Select Committee on European Scrutiny Fourteenth Report

The 'emergency brakes'

105. The concept of an 'emergency brake' is not new. Article 23(2) EU, on implementation of CFSP measures, permits a Member State to declare that 'for important and stated reasons of national policy' it will oppose the adoption of a decision under that Article, in which event a vote is not taken. Instead, 'The Council may, acting by a qualified majority, request that the matter be referred to the European Council for decision by unanimity'. This rule applies also to a proposal for enhanced cooperation in the CFSP field (Article 27c EU).[161]

106. The emergency brake procedure in the Constitutional Treaty applies to social security measures under Article III-136 (measures relating to migrant workers), and to 'minimum rules' concerning criminal procedure under Article III-270 and criminal law under Article III-271. In the case of social security, where a Member State considers that a proposal 'would affect fundamental aspects of its social security system, including its scope, cost or financial structure, or would affect the financial balance of that system, it may request that the matter be referred to the European Council'. In such a case the 'ordinary legislative procedure' under Article III-396 is suspended, and the European Council has four months in which to decide whether to refer the draft back to the Council, or to request the Commission to submit a new proposal.

*Listing*:
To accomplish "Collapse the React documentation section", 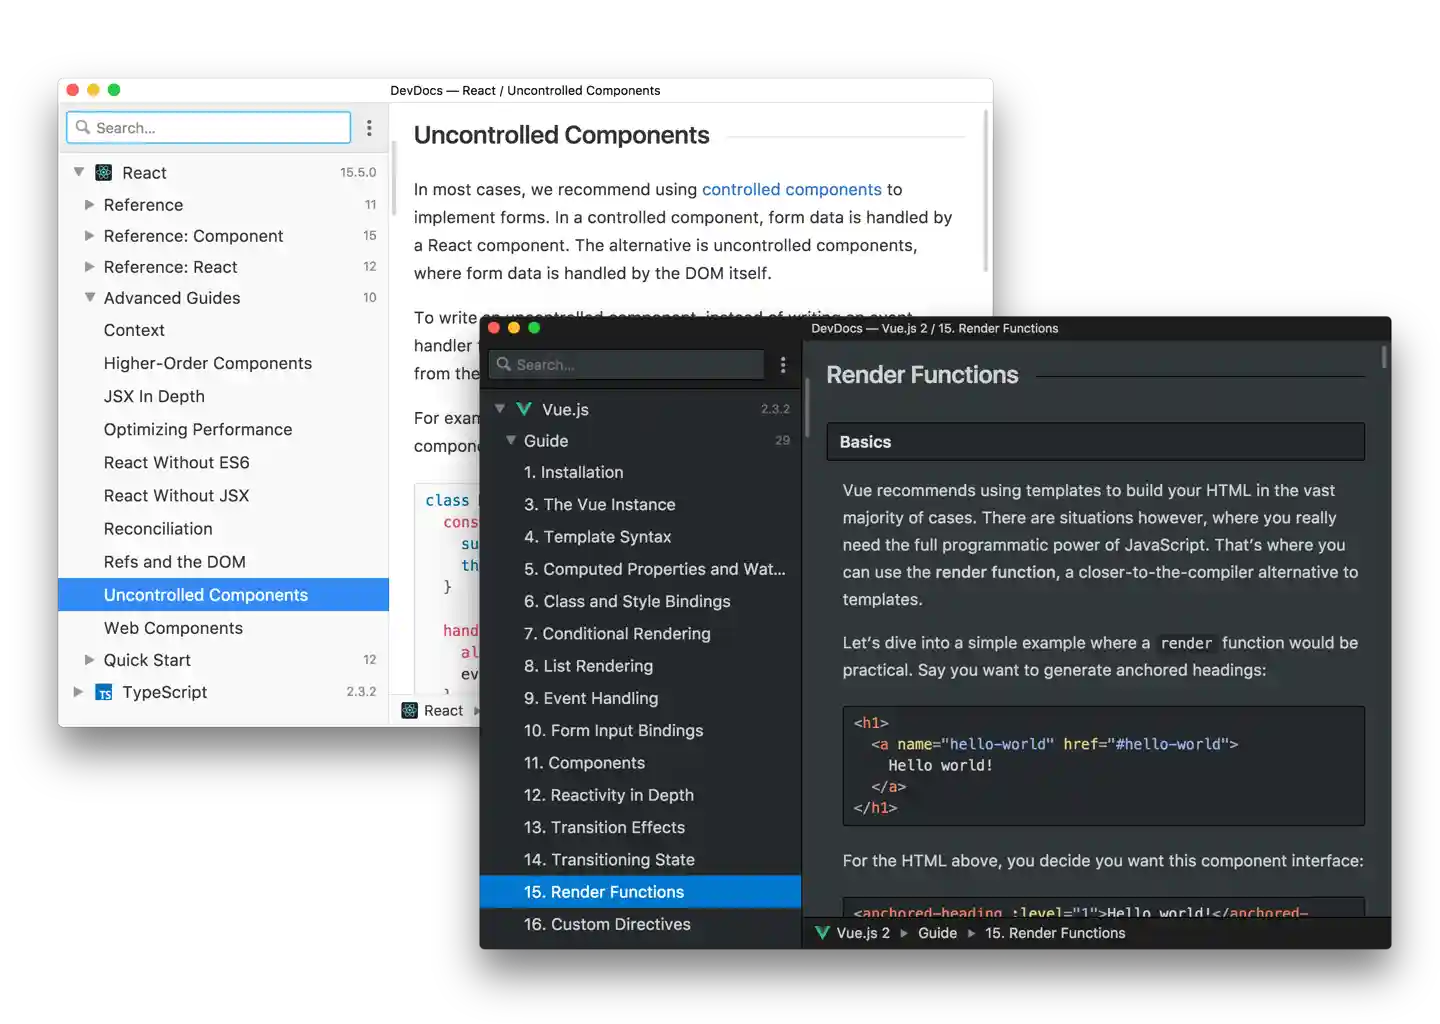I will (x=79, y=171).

==

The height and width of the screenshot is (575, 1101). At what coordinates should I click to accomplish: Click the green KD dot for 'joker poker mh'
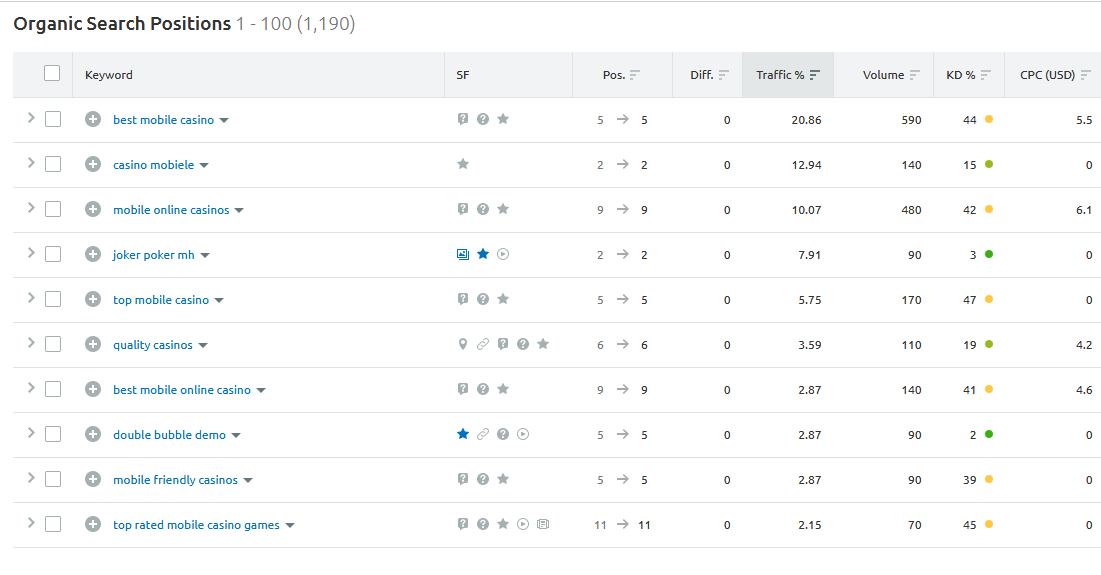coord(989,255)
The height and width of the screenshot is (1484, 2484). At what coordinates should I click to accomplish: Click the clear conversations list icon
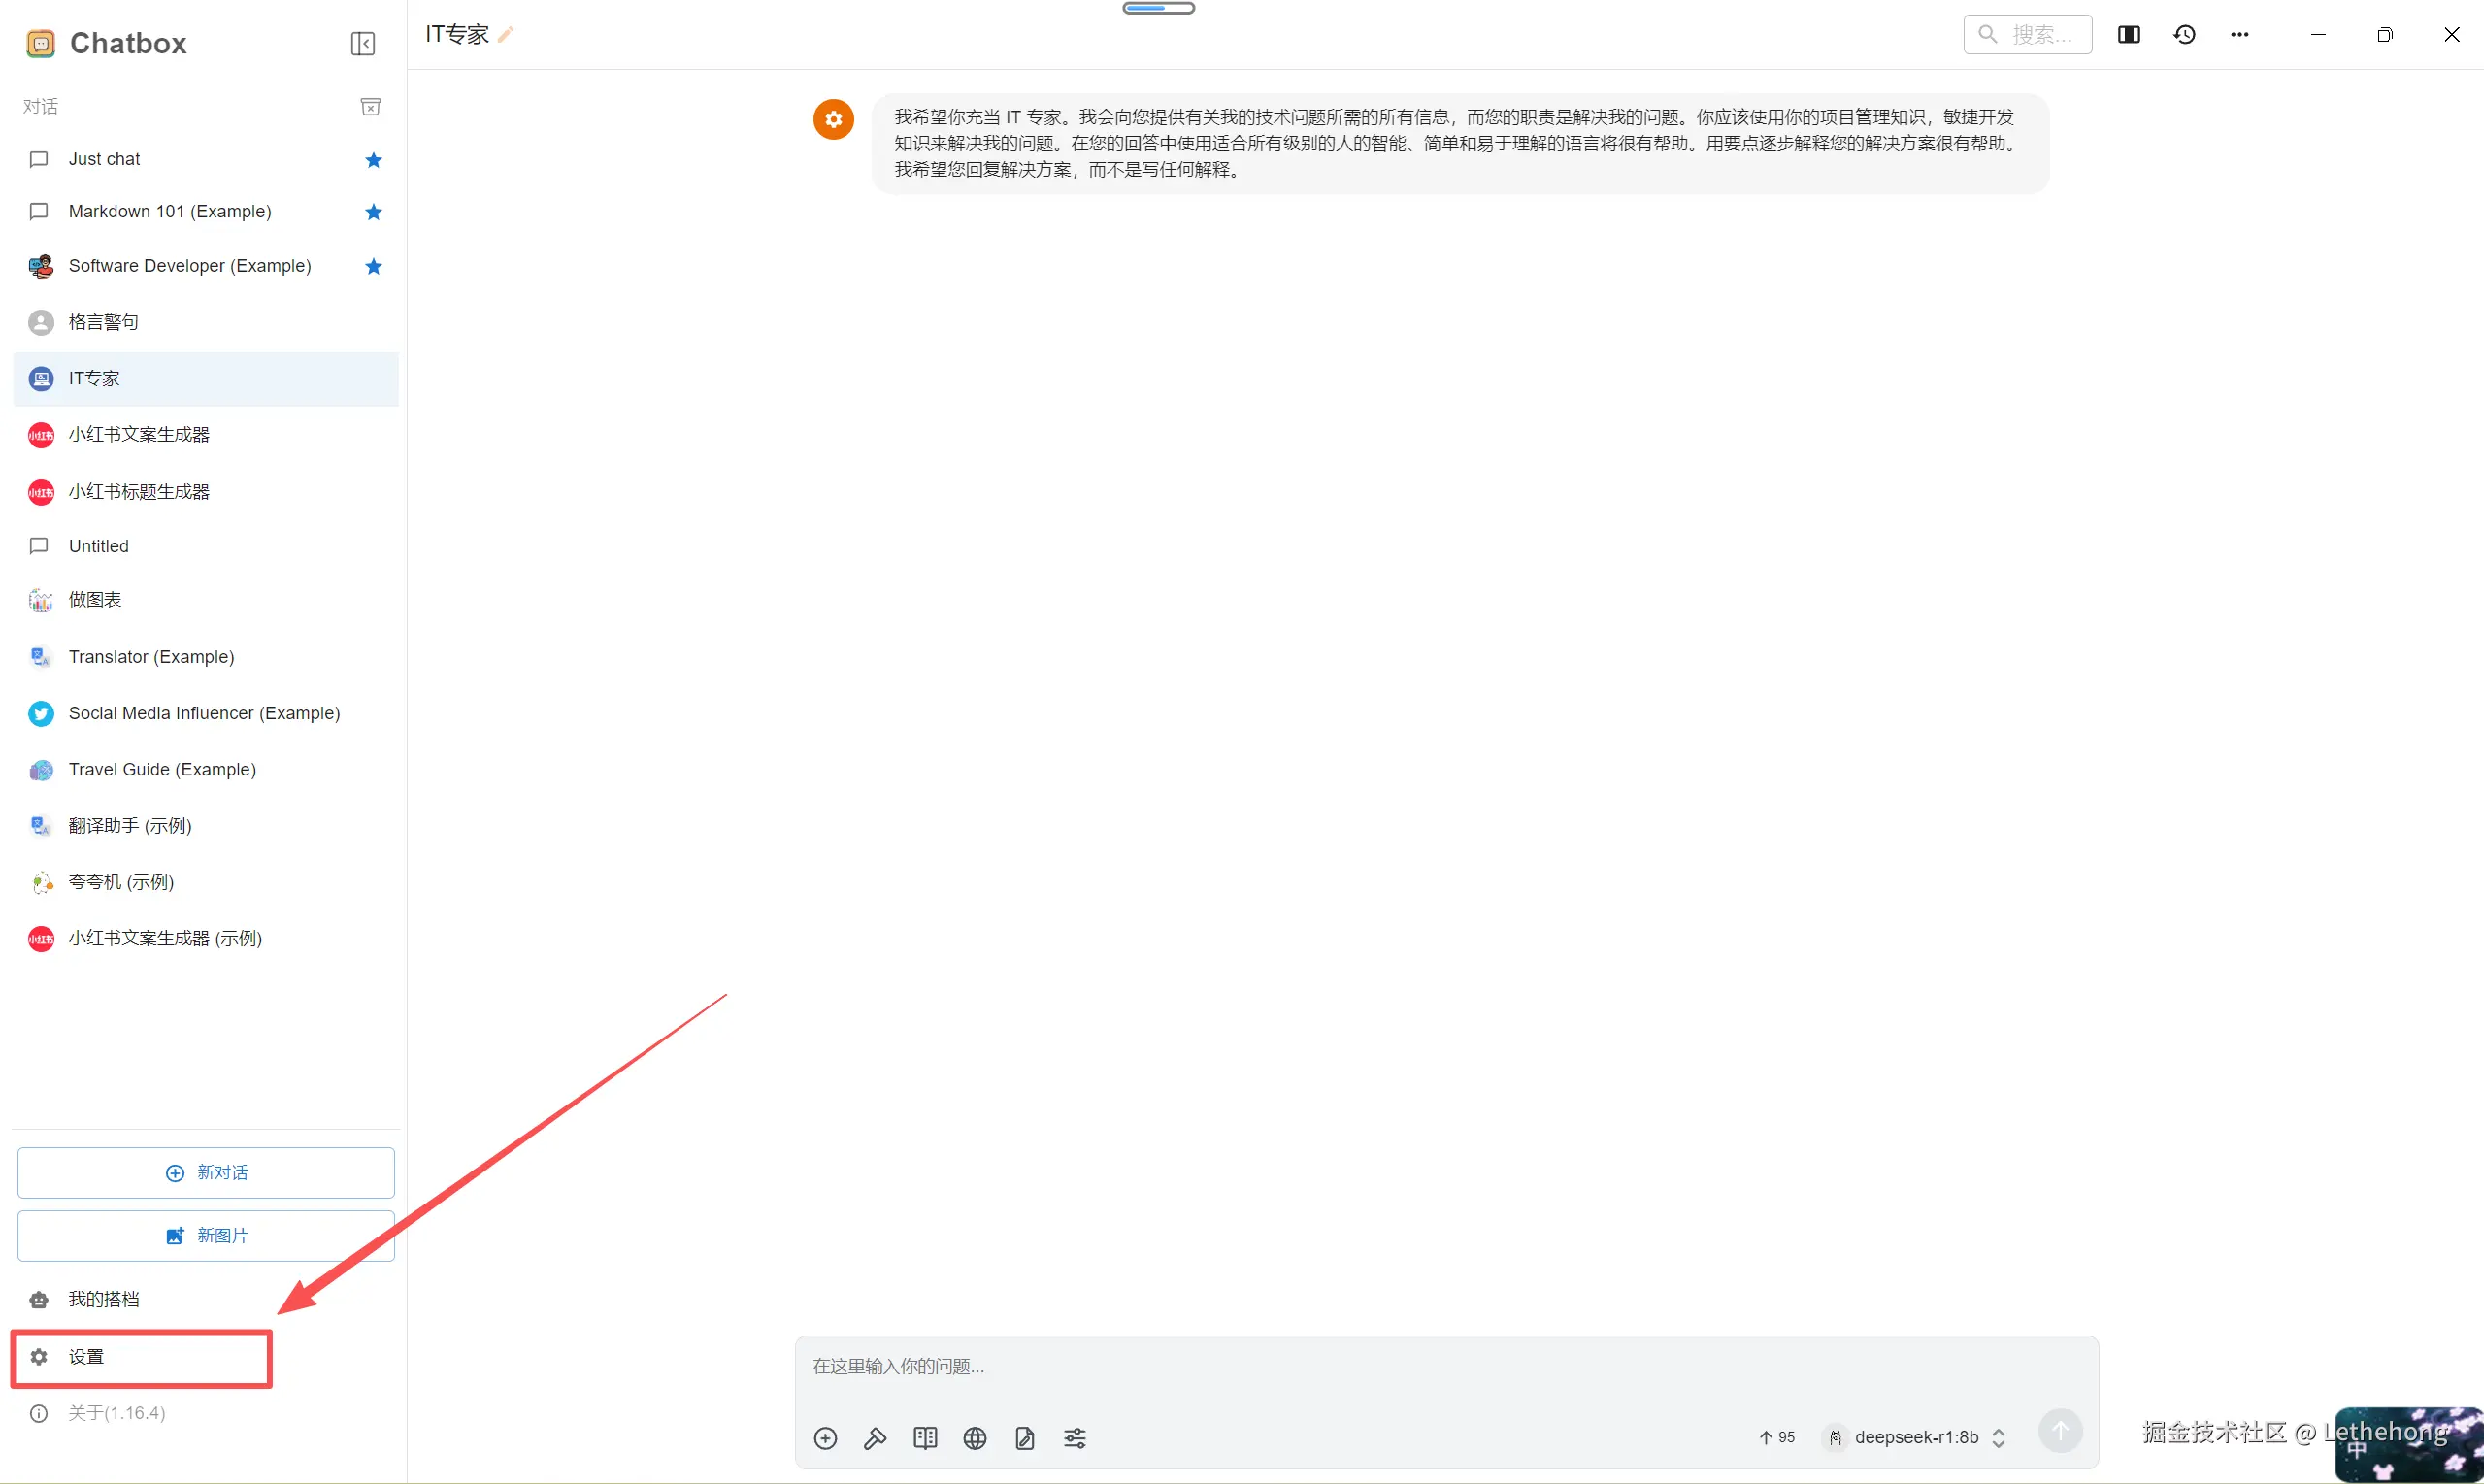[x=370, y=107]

--

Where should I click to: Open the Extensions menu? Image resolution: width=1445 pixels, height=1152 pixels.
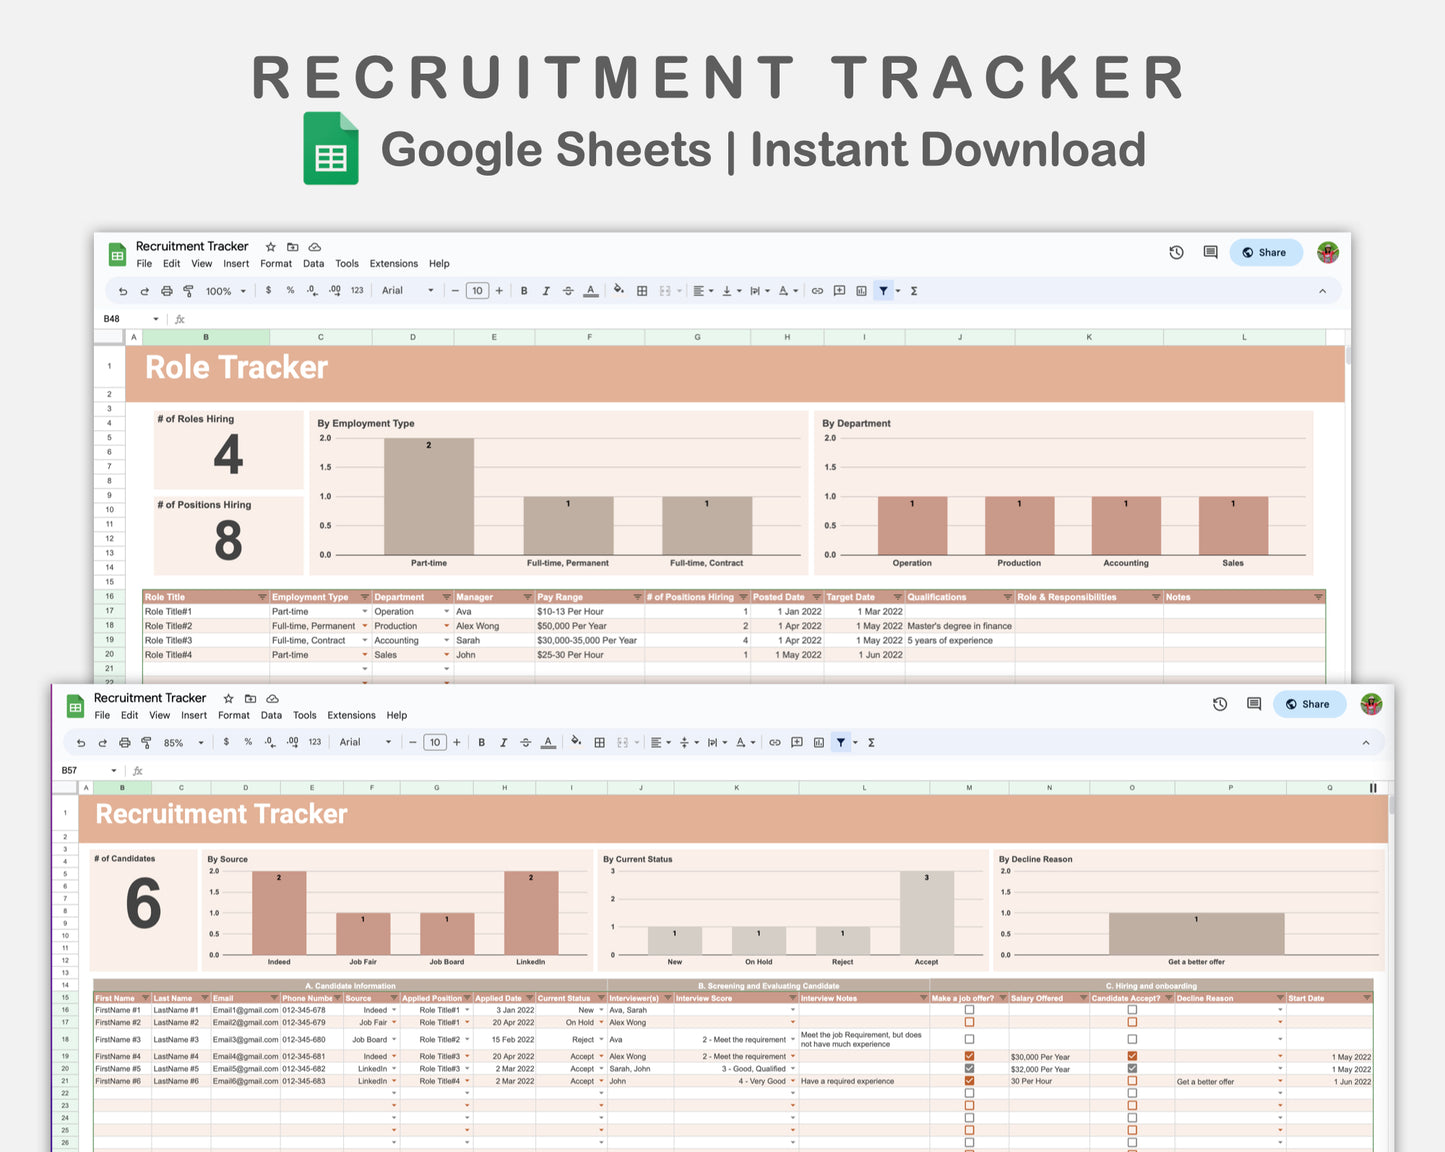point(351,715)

*Requirements*:
(a) Answer these questions from the emergency brake text, one answer per line, marked (i), (ii) and (iii) as the questions are:
(i) Which article of the EU Treaty lets a Member State oppose the adoption of a decision on implementing CFSP measures?
(ii) Under the Constitutional Treaty, how long does the European Council have to decide on a referred social security proposal?
(iii) Which article of the Constitutional Treaty covers minimum rules concerning criminal law?
(b) Summarize the emergency brake text in two sentences.
(c) From the emergency brake text, output the part that opens with the words containing "106. The emergency" and closes with "a new proposal.".

*Outputs*:
(a)
(i) Article 23(2) EU
(ii) Four months
(iii) Article III-271

(b) The "emergency brake" already exists in Article 23(2) EU, which lets a Member State oppose a CFSP decision for important and stated reasons of national policy, after which the Council may ask by qualified majority that the matter go to the European Council for decision by unanimity. The Constitutional Treaty applies this procedure to social security measures for migrant workers and to minimum rules on criminal procedure and criminal law; in the case of social security, a referral suspends the ordinary legislative procedure while the European Council has four months to send the draft back to the Council or request a new proposal from the Commission.

(c)
106. The emergency brake procedure in the Constitutional Treaty applies to social security measures under Article III-136 (measures relating to migrant workers), and to 'minimum rules' concerning criminal procedure under Article III-270 and criminal law under Article III-271. In the case of social security, where a Member State considers that a proposal 'would affect fundamental aspects of its social security system, including its scope, cost or financial structure, or would affect the financial balance of that system, it may request that the matter be referred to the European Council'. In such a case the 'ordinary legislative procedure' under Article III-396 is suspended, and the European Council has four months in which to decide whether to refer the draft back to the Council, or to request the Commission to submit a new proposal.